━━━━━ EXERCISE INPUT
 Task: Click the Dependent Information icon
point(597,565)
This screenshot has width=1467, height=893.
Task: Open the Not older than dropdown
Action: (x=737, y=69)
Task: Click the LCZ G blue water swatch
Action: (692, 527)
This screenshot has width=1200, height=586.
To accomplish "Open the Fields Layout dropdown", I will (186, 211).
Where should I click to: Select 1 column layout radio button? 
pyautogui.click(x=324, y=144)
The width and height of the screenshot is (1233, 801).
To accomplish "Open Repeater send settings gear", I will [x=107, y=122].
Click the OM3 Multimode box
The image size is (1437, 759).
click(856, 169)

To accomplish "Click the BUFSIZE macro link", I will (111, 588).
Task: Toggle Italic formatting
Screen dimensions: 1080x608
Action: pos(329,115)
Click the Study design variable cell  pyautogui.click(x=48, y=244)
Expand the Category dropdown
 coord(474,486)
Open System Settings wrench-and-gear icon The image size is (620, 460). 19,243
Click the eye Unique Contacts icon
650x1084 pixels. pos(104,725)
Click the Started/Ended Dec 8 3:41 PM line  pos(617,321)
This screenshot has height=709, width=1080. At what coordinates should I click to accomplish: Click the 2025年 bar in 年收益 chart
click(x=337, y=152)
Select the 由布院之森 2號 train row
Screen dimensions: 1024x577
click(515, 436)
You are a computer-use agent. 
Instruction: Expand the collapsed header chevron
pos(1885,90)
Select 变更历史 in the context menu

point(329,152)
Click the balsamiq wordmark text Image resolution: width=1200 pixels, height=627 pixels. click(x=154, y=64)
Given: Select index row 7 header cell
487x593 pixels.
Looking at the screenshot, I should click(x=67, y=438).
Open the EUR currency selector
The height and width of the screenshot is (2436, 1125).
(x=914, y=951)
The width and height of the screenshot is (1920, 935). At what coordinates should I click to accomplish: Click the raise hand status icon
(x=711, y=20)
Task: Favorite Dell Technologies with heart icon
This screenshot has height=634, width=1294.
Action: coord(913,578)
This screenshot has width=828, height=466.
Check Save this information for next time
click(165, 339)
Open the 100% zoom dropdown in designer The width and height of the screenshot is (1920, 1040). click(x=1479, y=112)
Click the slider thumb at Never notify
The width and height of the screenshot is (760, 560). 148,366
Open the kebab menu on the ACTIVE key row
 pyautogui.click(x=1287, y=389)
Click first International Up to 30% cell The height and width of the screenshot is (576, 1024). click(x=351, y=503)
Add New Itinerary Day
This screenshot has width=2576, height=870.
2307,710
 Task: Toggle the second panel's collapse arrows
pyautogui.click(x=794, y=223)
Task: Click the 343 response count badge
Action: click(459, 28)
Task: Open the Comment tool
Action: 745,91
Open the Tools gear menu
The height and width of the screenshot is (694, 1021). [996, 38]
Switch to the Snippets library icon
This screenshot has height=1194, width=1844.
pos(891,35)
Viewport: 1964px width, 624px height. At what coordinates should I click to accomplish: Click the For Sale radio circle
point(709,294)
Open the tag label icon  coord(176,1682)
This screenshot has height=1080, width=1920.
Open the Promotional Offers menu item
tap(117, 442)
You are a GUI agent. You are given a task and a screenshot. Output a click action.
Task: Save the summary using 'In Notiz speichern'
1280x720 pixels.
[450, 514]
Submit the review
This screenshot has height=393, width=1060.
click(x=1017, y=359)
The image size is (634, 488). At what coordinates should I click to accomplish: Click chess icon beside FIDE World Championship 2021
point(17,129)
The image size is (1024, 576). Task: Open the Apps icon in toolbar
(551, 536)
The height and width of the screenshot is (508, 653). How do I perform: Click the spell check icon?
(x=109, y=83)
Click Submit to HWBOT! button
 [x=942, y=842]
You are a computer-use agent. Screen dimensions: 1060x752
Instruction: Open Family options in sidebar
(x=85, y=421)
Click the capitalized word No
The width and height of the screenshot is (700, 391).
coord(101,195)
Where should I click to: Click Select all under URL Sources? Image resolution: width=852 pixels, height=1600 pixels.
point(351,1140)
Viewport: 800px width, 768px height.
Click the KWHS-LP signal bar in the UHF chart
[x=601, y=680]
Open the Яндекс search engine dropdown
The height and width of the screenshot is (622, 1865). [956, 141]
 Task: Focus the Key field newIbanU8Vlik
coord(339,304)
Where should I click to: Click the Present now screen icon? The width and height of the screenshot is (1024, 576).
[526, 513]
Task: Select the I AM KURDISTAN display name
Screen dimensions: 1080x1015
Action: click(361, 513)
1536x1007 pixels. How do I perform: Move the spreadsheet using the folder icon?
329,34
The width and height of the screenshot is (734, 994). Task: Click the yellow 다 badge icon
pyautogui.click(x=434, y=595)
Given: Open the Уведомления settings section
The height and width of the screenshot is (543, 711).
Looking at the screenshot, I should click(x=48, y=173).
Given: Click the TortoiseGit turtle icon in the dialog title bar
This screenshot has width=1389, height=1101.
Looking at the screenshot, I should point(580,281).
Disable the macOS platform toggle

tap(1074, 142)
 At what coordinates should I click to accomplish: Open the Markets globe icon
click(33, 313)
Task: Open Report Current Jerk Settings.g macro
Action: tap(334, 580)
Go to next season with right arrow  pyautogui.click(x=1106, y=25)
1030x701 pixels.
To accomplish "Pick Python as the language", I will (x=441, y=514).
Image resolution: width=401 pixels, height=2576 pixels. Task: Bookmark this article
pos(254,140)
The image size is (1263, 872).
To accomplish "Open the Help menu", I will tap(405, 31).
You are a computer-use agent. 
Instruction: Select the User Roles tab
━━━━━━━━━━
▶ [TASK OBJECTIVE]:
All of the records must be repeated exactly.

▶ [FINISHED TASK]:
 Task: Click the Dependent Information icon
point(597,565)
This screenshot has width=1467, height=893.
Task: Open the Not older than dropdown
Action: (x=737, y=69)
Task: Click the LCZ G blue water swatch
Action: (692, 527)
This screenshot has width=1200, height=586.
To accomplish "Open the Fields Layout dropdown", I will (186, 211).
Where should I click to: Select 1 column layout radio button? 
pyautogui.click(x=324, y=144)
The width and height of the screenshot is (1233, 801).
To accomplish "Open Repeater send settings gear", I will [x=107, y=122].
Click the OM3 Multimode box
The image size is (1437, 759).
click(856, 169)

To accomplish "Click the BUFSIZE macro link", I will (111, 588).
Task: Toggle Italic formatting
Screen dimensions: 1080x608
Action: pos(329,115)
Click the Study design variable cell  pyautogui.click(x=48, y=244)
Expand the Category dropdown
 coord(474,486)
Open System Settings wrench-and-gear icon The image size is (620, 460). 19,243
Click the eye Unique Contacts icon
650x1084 pixels. pos(104,725)
Click the Started/Ended Dec 8 3:41 PM line  pos(617,321)
This screenshot has height=709, width=1080. At what coordinates should I click to accomplish: Click the 2025年 bar in 年收益 chart
click(x=337, y=152)
Select the 由布院之森 2號 train row
Screen dimensions: 1024x577
click(515, 436)
You are a computer-use agent. 
Instruction: Expand the collapsed header chevron
pos(1885,90)
Select 变更历史 in the context menu

point(329,152)
Click the balsamiq wordmark text Image resolution: width=1200 pixels, height=627 pixels. click(x=154, y=64)
Given: Select index row 7 header cell
487x593 pixels.
Looking at the screenshot, I should click(x=67, y=438).
Open the EUR currency selector
The height and width of the screenshot is (2436, 1125).
(x=914, y=951)
The width and height of the screenshot is (1920, 935). At what coordinates should I click to accomplish: Click the raise hand status icon
(x=711, y=20)
Task: Favorite Dell Technologies with heart icon
This screenshot has height=634, width=1294.
Action: coord(913,578)
This screenshot has width=828, height=466.
Check Save this information for next time
click(165, 339)
Open the 100% zoom dropdown in designer The width and height of the screenshot is (1920, 1040). click(x=1479, y=112)
Click the slider thumb at Never notify
The width and height of the screenshot is (760, 560). 148,366
Open the kebab menu on the ACTIVE key row
 pyautogui.click(x=1287, y=389)
Click first International Up to 30% cell The height and width of the screenshot is (576, 1024). click(x=351, y=503)
Add New Itinerary Day
This screenshot has width=2576, height=870.
2307,710
 Task: Toggle the second panel's collapse arrows
pyautogui.click(x=794, y=223)
Task: Click the 343 response count badge
Action: click(459, 28)
Task: Open the Comment tool
Action: 745,91
Open the Tools gear menu
The height and width of the screenshot is (694, 1021). [996, 38]
Switch to the Snippets library icon
This screenshot has height=1194, width=1844.
pos(891,35)
Viewport: 1964px width, 624px height. At what coordinates should I click to accomplish: Click the For Sale radio circle
point(709,294)
Open the tag label icon  coord(176,1682)
This screenshot has height=1080, width=1920.
Open the Promotional Offers menu item
tap(117, 442)
You are a GUI agent. You are given a task and a screenshot. Output a click action.
Task: Save the summary using 'In Notiz speichern'
1280x720 pixels.
[450, 514]
Submit the review
This screenshot has height=393, width=1060.
click(x=1017, y=359)
The image size is (634, 488). At what coordinates should I click to accomplish: Click chess icon beside FIDE World Championship 2021
point(17,129)
The image size is (1024, 576). Task: Open the Apps icon in toolbar
(551, 536)
The height and width of the screenshot is (508, 653). How do I perform: Click the spell check icon?
(x=109, y=83)
Click Submit to HWBOT! button
 [x=942, y=842]
You are a computer-use agent. Screen dimensions: 1060x752
Instruction: Open Family options in sidebar
(x=85, y=421)
Click the capitalized word No
The width and height of the screenshot is (700, 391).
coord(101,195)
Where should I click to: Click Select all under URL Sources? Image resolution: width=852 pixels, height=1600 pixels.
point(351,1140)
Viewport: 800px width, 768px height.
Click the KWHS-LP signal bar in the UHF chart
[x=601, y=680]
Open the Яндекс search engine dropdown
The height and width of the screenshot is (622, 1865). [956, 141]
 Task: Focus the Key field newIbanU8Vlik
coord(339,304)
Where should I click to: Click the Present now screen icon? The width and height of the screenshot is (1024, 576).
[526, 513]
Task: Select the I AM KURDISTAN display name
Screen dimensions: 1080x1015
Action: click(361, 513)
1536x1007 pixels. How do I perform: Move the spreadsheet using the folder icon?
329,34
The width and height of the screenshot is (734, 994). Task: Click the yellow 다 badge icon
pyautogui.click(x=434, y=595)
Given: Open the Уведомления settings section
The height and width of the screenshot is (543, 711).
Looking at the screenshot, I should click(x=48, y=173).
Given: Click the TortoiseGit turtle icon in the dialog title bar
This screenshot has width=1389, height=1101.
Looking at the screenshot, I should point(580,281).
Disable the macOS platform toggle

tap(1074, 142)
 At what coordinates should I click to accomplish: Open the Markets globe icon
click(33, 313)
Task: Open Report Current Jerk Settings.g macro
Action: tap(334, 580)
Go to next season with right arrow  pyautogui.click(x=1106, y=25)
1030x701 pixels.
To accomplish "Pick Python as the language", I will (x=441, y=514).
Image resolution: width=401 pixels, height=2576 pixels. Task: Bookmark this article
pos(254,140)
The image size is (1263, 872).
To accomplish "Open the Help menu", I will tap(405, 31).
You are a computer-use agent. 
Instruction: Select the User Roles tab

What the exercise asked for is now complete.